Ich werde mich sehr viel mit Finanzbildung beschäftigen. Die Erste hat vor 200 Jahren schon den Menschen beigebracht, wie man spart und das soll auch in den nächsten 200 Jahren so bleiben.

Wieso wollten sie nicht OeNB-Gouverneur werden?

Weil ich dann das, was ich hier machen kann, nicht machen kann. Wenn die Krise nicht gewesen wäre, würde ich schon viel länger in der Stiftung sitzen. Ich freue mich darauf, dass ich in der Früh mit Turnschuhen durchs Belvedere hierher gehen kann. Das wird mich voll ausfüllen.

Andreas Treichl sieht "keine freudige Entwicklung auf der Zinsseite“

Andreas Treichl im Gespräch mit den KURIER-Redakteuren Irmgard Kischko und Robert Kleedorfer

200 Jahre „Erste“

1819 wurde die Spar-Casse gegründet Digital, multimedial, bunt und mit dem Slogan „The future is yours“: So startete die Erste Group am Montag in ihr 200. Jubiläumsjahr. „Ich weiß nicht, ob es in 200 Jahren noch Banken geben wird. Aber es wird Menschen geben, die Finanzierungen brauchen, die Sparprodukte brauchen. Und dafür wollen wir da sein“, betonte Generaldirektor Andreas Treichl.

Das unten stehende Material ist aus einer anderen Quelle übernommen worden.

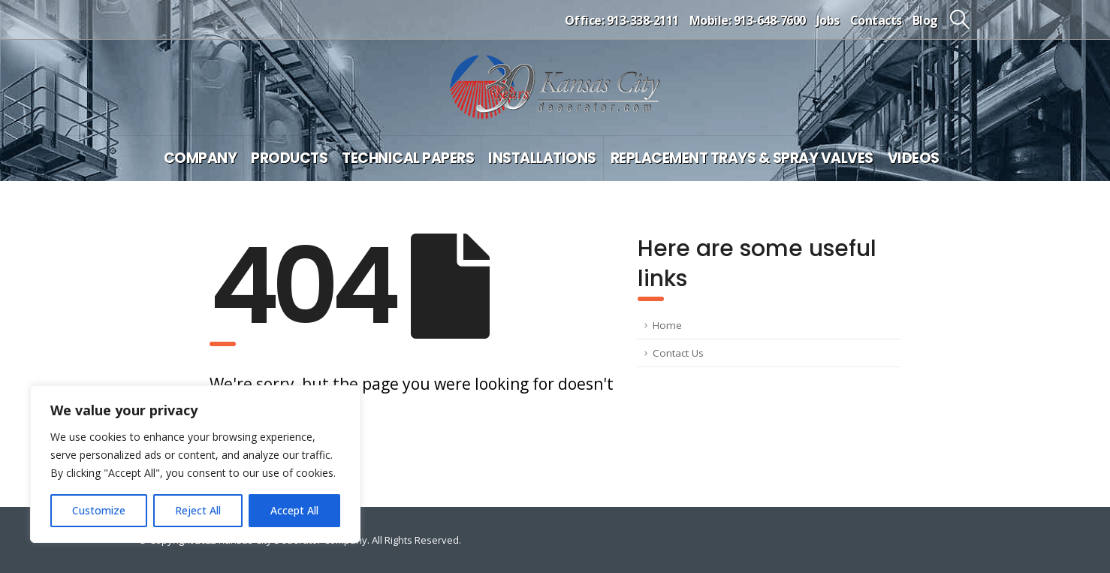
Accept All (294, 510)
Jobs (828, 20)
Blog (925, 20)
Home (667, 325)
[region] (195, 464)
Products (289, 158)
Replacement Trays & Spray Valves (742, 158)
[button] (960, 19)
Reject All (198, 510)
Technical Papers (408, 158)
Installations (542, 158)
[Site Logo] (555, 87)
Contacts (876, 20)
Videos (914, 158)
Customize (98, 510)
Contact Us (678, 353)
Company (200, 158)
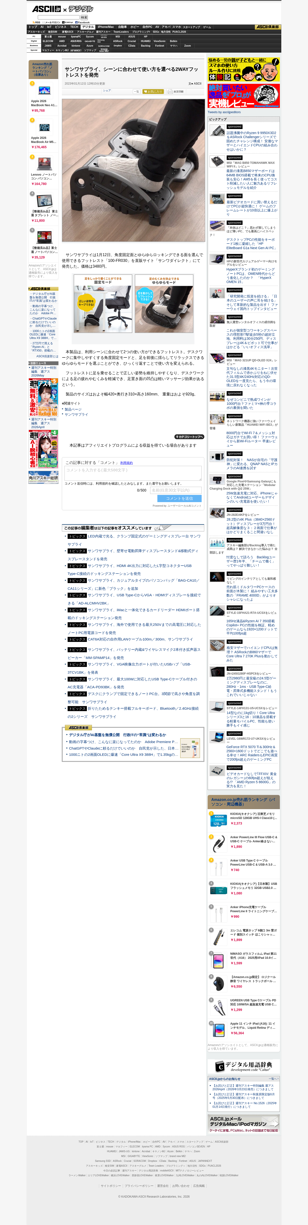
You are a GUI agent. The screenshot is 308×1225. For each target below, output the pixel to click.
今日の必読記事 (111, 1170)
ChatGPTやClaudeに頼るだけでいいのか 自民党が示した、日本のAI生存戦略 (133, 748)
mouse (62, 36)
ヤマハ (173, 45)
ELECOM (48, 41)
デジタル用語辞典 (148, 1170)
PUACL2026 (179, 32)
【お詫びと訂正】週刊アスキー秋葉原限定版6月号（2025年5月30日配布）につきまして (243, 1096)
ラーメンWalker (77, 1175)
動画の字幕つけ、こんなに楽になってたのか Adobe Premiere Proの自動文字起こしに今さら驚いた (150, 742)
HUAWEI (146, 41)
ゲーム (207, 27)
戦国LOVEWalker (229, 1175)
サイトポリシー (111, 1186)
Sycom (90, 36)
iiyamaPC (76, 36)
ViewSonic (160, 41)
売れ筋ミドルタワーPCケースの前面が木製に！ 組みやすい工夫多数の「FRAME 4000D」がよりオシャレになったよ (252, 593)
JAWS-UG (124, 1151)
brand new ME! (178, 1156)
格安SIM (52, 32)
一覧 (136, 91)
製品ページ (73, 409)
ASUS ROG (76, 41)
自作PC (147, 27)
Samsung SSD (103, 1161)
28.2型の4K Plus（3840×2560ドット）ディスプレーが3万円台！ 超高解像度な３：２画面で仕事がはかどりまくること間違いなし (251, 525)
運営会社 (163, 1186)
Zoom (187, 45)
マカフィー (48, 50)
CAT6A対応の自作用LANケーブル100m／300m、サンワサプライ (140, 639)
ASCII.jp (46, 9)
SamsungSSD (100, 41)
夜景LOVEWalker (164, 1175)
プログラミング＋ (175, 1165)
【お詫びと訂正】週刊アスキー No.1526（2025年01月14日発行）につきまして (244, 1105)
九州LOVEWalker (185, 1175)
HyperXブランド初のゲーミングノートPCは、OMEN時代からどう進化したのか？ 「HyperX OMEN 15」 (250, 275)
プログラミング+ (141, 32)
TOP (81, 1141)
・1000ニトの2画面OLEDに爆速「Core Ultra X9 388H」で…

Begonnen hat die Geschichte der „Ersten“ vor 200 Jahren mit der Idee von Pfarrer Weber, den Armen eine Chance zum Sparen zu eröffnen. Er gründete im damaligen Armenviertel Wiens, der Leopoldstadt, die erste Sparkasse Zentral- und Osteuropas. Und am 4. Oktober 1819 legte die damals 12-jährige Marie Schwarz zehn Gulden an. Vier Prozent Verzinsung erhielt sie dafür.

Finanzielle Gesundheit

Die Geschichte der Marie Schwarz, die 30 Jahre später ein für damalige Verhältnisse kleines Vermögen von 30 Gulden und 49 Kreuzern ausbezahlt bekam, nimmt die Erste Group als Sinnbild für ihr Jubiläumsjahr. Die Geschichte zeige das, was die Erste Group und die Sparkassen auch heute noch als ihre Hauptaufgabe sehen, wie Treichl betont: „Den Menschen aller Schichten zur finanziellen Gesundheit zu verhelfen.“

Marie Schwarz war die erste, die das Angebot zum Sparen nutzen. Drei Jahre später war es wieder eine Frau, die einen Meilenstein in der Entwicklung der Erste Oesterreichische Spar-Casse, wie sich die Bank damals nannte, setzte: Anna Nagl war die erste, die einen Kredit bei der Spar-Casse aufnahm. Nach dem Tod ihres Gatten war sie die Inhaberin des „Schwarzen Adler“, des damals ältesten Einkehrwirtshauses Wiens.

„Idee hat Bestand“

Fast jährlich wurden im 19. Jahrhundert Sparkassen gegründet – von Bregenz bis Kosice. Die Erste und die Sparkassen überstanden die Kriege im 20. Jahrhundert. „Angesichts dieser Geschichte ist es lächerlich über die Regulierungen der heutigen Zeit zu jammern“, sagte Treichl.

Er will die Erste weiter in Richtung Digitalisierung trimmen. Mit der Plattform George denkt er dafür gut gewappnet zu sein. Seine Expansionspläne sind daher auch klar digital. „George soll in allen Märkten, in denen  die Erste Group vertreten ist, der zentrale Zugang zum Online-Banking werden.

Andreas Treichl sieht "keine freudige Entwicklung auf der Zinsseite“

1997 wurde die Spar-Casse in Erste Bank umgetauft.